Bookbeat CEO Niclas Sandin said in a press release,

2019 has been an incredible year for BookBeat. We have been on this exciting journey for four years now. We are achieving the big goals that we have set for ourselves and we are accelerating our growth and geographic expansion of the BookBeat service.

With over a quarter million users in 2019 Bookbeat has some way to go to compete with Storytel –

or Scribd –

But Bookbeat’s growth is remarkable for being attributable to just three active markets – Sweden, Finland and Germany (Bookbeat is also in the UK, but is just treading water there as UK publishers have yet to grasp the potential of digital subscription).

Storytel of course dominates the Swedish market, with both Bookbeat and Nextory claiming second place.

But Bookbeat also asserts it is the number one player in Finland, and that it has the highest user growth in Germany.

Reminding us that Bookbeat is available after a fashion in 24 other countries (as part of the EU marketplace), the press release states that,

In 2020, the platforms will be localized in those markets that have shown the greatest potential up to that point, and the range of audio books in the respective national language will be further expanded in cooperation with the publishers there.

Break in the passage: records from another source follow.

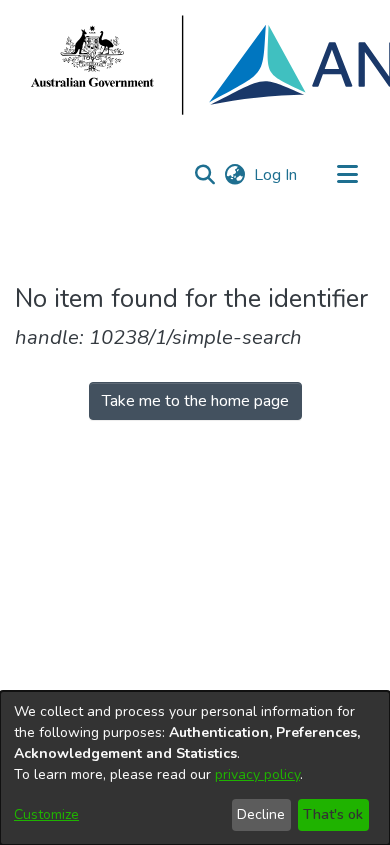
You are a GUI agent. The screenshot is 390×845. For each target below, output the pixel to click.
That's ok (333, 814)
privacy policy (257, 774)
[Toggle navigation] (347, 175)
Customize (46, 814)
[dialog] (195, 768)
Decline (261, 814)
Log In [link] (276, 175)
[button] (204, 175)
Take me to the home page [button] (195, 401)
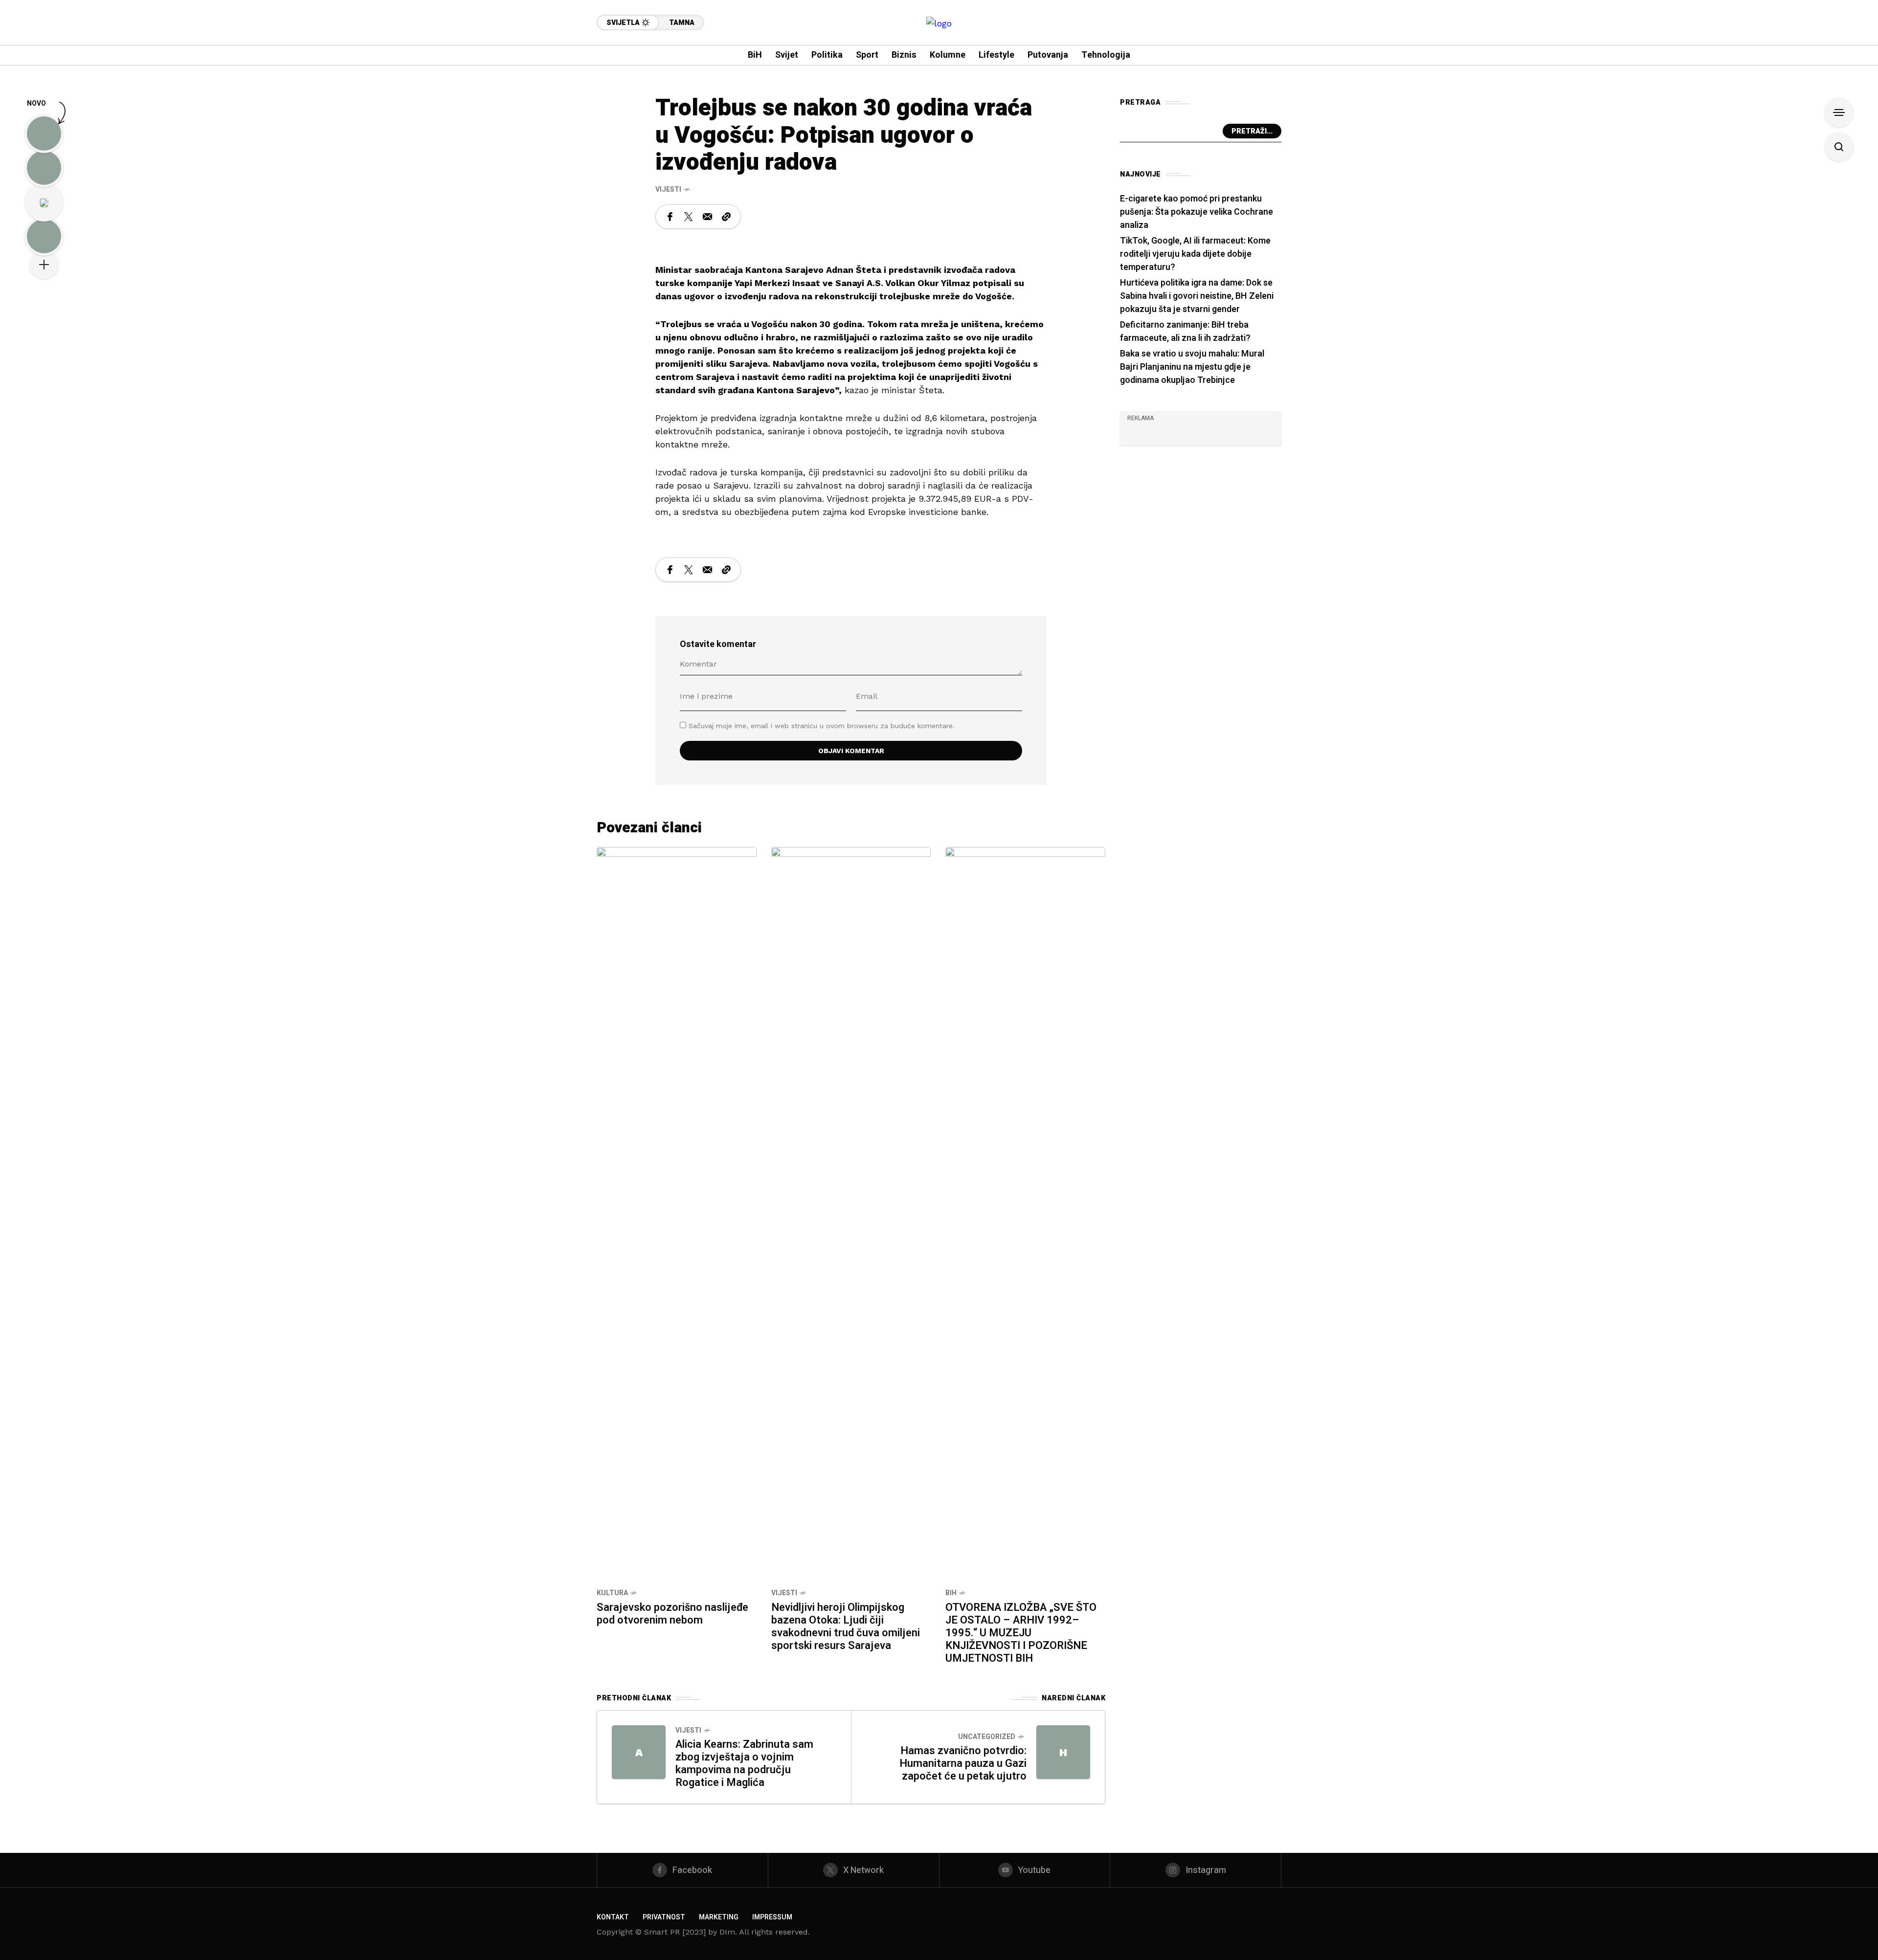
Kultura (612, 1593)
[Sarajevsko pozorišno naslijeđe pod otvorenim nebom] (677, 1213)
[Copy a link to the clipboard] (726, 216)
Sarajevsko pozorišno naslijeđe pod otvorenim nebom (672, 1614)
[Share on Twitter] (688, 216)
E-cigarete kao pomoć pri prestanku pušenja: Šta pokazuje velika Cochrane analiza (1196, 212)
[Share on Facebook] (670, 216)
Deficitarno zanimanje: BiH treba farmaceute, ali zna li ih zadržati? (1185, 331)
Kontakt (613, 1917)
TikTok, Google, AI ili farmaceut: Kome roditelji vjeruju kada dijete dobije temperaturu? (1195, 254)
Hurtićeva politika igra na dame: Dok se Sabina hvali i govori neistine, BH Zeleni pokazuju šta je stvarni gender (1197, 296)
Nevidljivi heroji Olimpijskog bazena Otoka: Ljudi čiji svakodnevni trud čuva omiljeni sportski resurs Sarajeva (845, 1626)
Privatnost (664, 1917)
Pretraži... (1252, 131)
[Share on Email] (707, 216)
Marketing (718, 1917)
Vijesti (668, 189)
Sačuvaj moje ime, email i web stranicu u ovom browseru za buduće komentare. (822, 726)
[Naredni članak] (1063, 1752)
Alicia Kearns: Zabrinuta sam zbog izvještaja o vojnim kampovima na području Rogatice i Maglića (744, 1763)
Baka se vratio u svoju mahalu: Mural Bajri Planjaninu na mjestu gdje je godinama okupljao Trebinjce (1192, 367)
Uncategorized (986, 1737)
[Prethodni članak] (639, 1752)
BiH (951, 1593)
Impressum (772, 1917)
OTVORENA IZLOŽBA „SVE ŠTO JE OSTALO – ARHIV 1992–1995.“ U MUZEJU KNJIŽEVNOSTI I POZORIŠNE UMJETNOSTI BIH (1020, 1633)
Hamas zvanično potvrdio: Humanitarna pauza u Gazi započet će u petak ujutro (963, 1763)
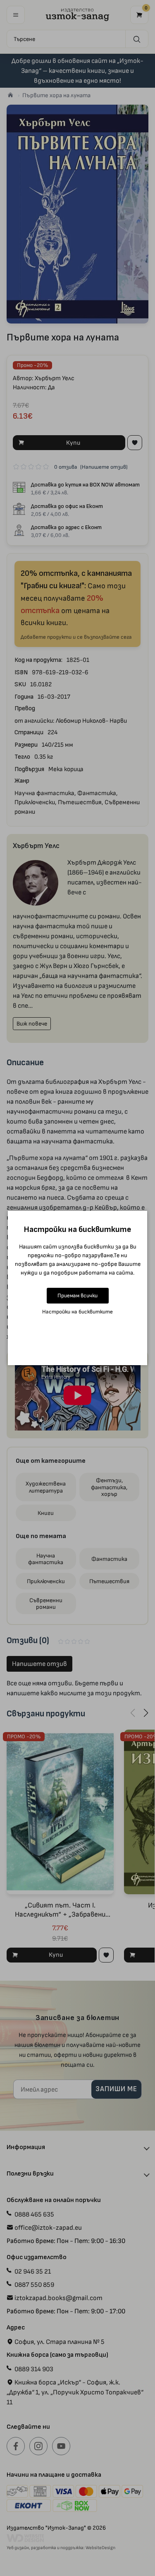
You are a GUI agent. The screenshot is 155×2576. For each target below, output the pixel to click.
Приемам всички (77, 1295)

Bookbeat claims to be “the best audiobook service” in Sweden, Finland and Germany based on user reviews in the Apple and Google Play app stores.

Sandin added,

Now or in the near future, as an audiobook service across Europe, we will be facing competition from the largest and best providers. We are convinced that it will be important to focus on our niche and be the leader in the industry In 2019, we were able to establish ourselves well in this role and in 2020 it will continue to be a matter of designing a service that customers love and thus continuing our growth journey.